Task input:
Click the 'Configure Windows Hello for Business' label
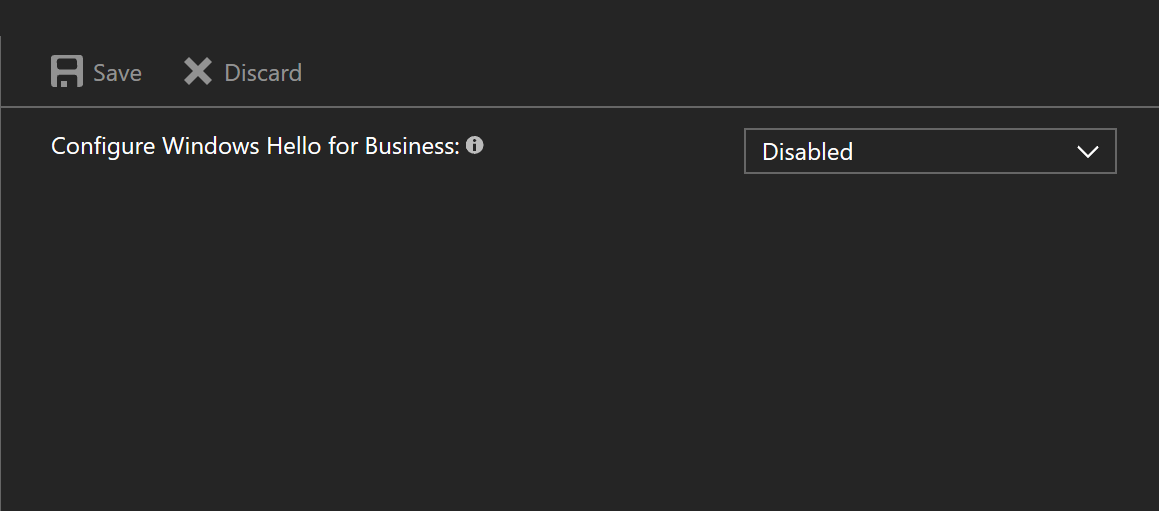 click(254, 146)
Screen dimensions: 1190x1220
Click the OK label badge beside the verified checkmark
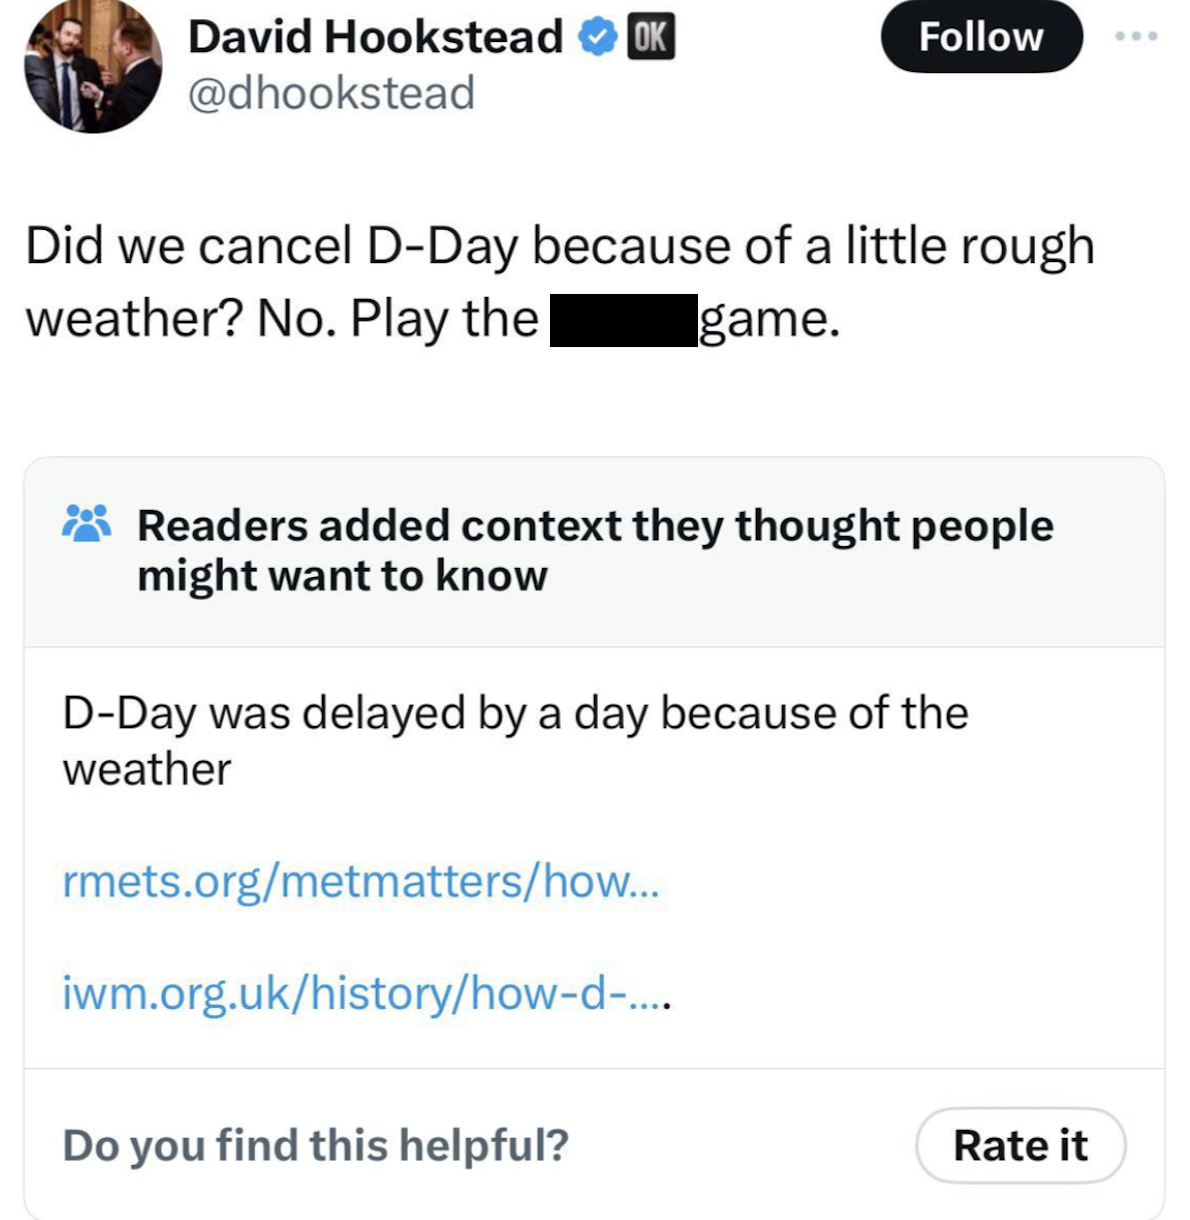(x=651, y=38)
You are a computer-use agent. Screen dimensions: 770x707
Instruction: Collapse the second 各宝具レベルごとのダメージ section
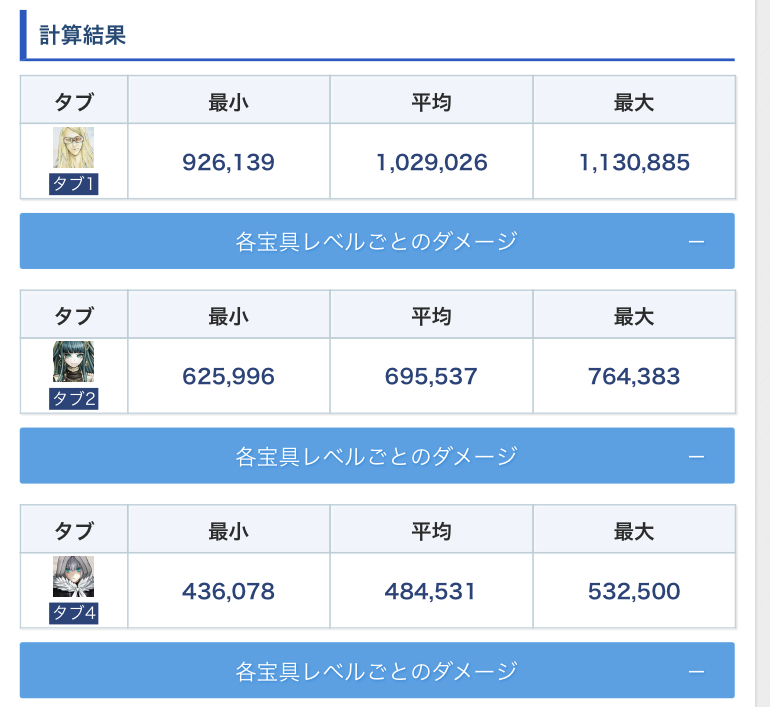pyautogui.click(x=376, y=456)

Goal of the exercise: The complete set of records should be written out again, pictures excluded.

Response to the exercise:
Click the 'Configure Windows Hello for Business' label
 click(254, 146)
Screen dimensions: 1190x1220
Click the OK label badge beside the verified checkmark
(x=651, y=38)
You are a computer-use agent. Screen dimensions: 770x707
Instruction: Collapse the second 各宝具レベルごとのダメージ section
pyautogui.click(x=376, y=456)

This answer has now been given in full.